Databases 6 min read

Case Study of Insert‑Into‑Select Migration Causing Table Locks and Its Resolution

This article analyzes a real‑world incident where using INSERT INTO SELECT to migrate large order data caused full‑table scans and locking in MySQL, explains the underlying lock behavior, and presents a solution that adds an index and forces its use to avoid the problem.

Architect's Tech Stack
Architect's Tech Stack
Architect's Tech Stack
Case Study of Insert‑Into‑Select Migration Causing Table Locks and Its Resolution

The author warns that INSERT INTO ... SELECT should be used with caution, describing a scenario where a developer attempted to migrate millions of rows from order_today to order_record to reduce table size, but the operation caused severe locking and payment failures.

During the migration, the order_today table held about 7 million rows growing by 300k daily. The plan was to run the migration after business hours, but a premature test of 1,000 rows led to a full‑scale execution. Users began experiencing payment failures, and the system raised alerts.

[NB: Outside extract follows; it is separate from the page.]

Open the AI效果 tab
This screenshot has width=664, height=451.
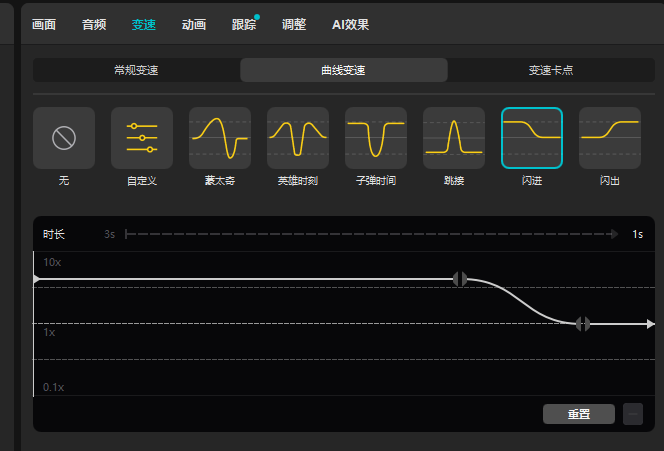(350, 24)
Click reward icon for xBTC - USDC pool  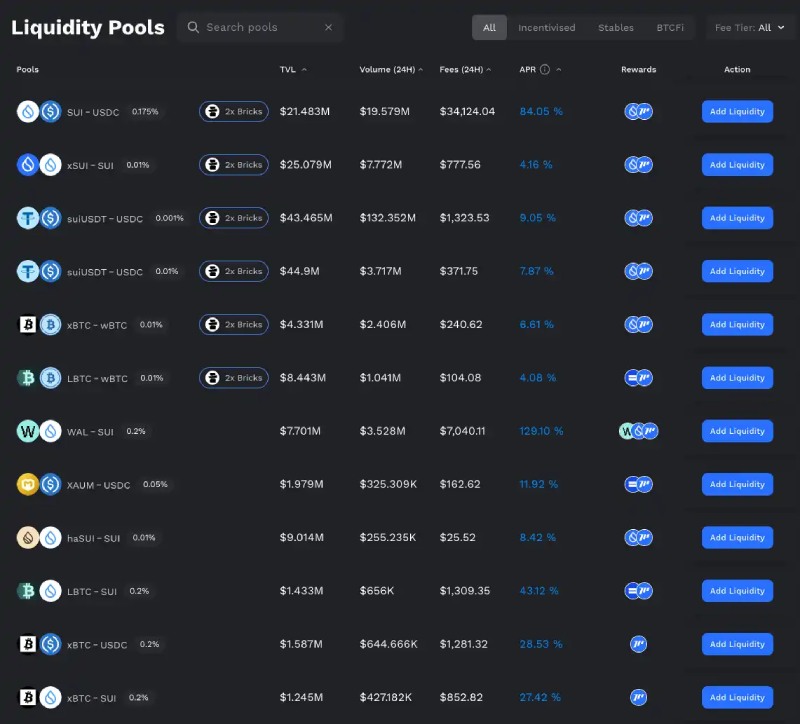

Investigation revealed that under MySQL's default transaction isolation level, the statement INSERT INTO order_record SELECT * FROM order_today WHERE pay_success_time < '2020-03-08 00:00:00' acquires a table lock on order_record and a row‑by‑row lock on order_today . Because the query lacks an index on pay_success_time , MySQL performs a full table scan on order_today , effectively locking the entire table and preventing new inserts.

The root cause is the missing index on the filter column, which forces a full scan and incremental locking. As more rows become locked, payment failures increase until the table is completely locked, causing order initialization failures.

To resolve the issue, the author suggests adding an index idx_pay_suc_time on pay_success_time and modifying the migration SQL to force the use of this index:

INSERT INTO order_record SELECT
    *
FROM
    order_today FORCE INDEX (idx_pay_suc_time)
WHERE
    pay_success_time <= '2020-03-08 00:00:00';

With the index, MySQL can locate the qualifying rows directly, locking only the necessary rows instead of the whole table, thus avoiding the cascade of payment failures.

The article concludes with a reminder that any INSERT INTO ... SELECT operation must ensure the source table has appropriate indexes for the WHERE clause to prevent full‑table scans and extensive locking.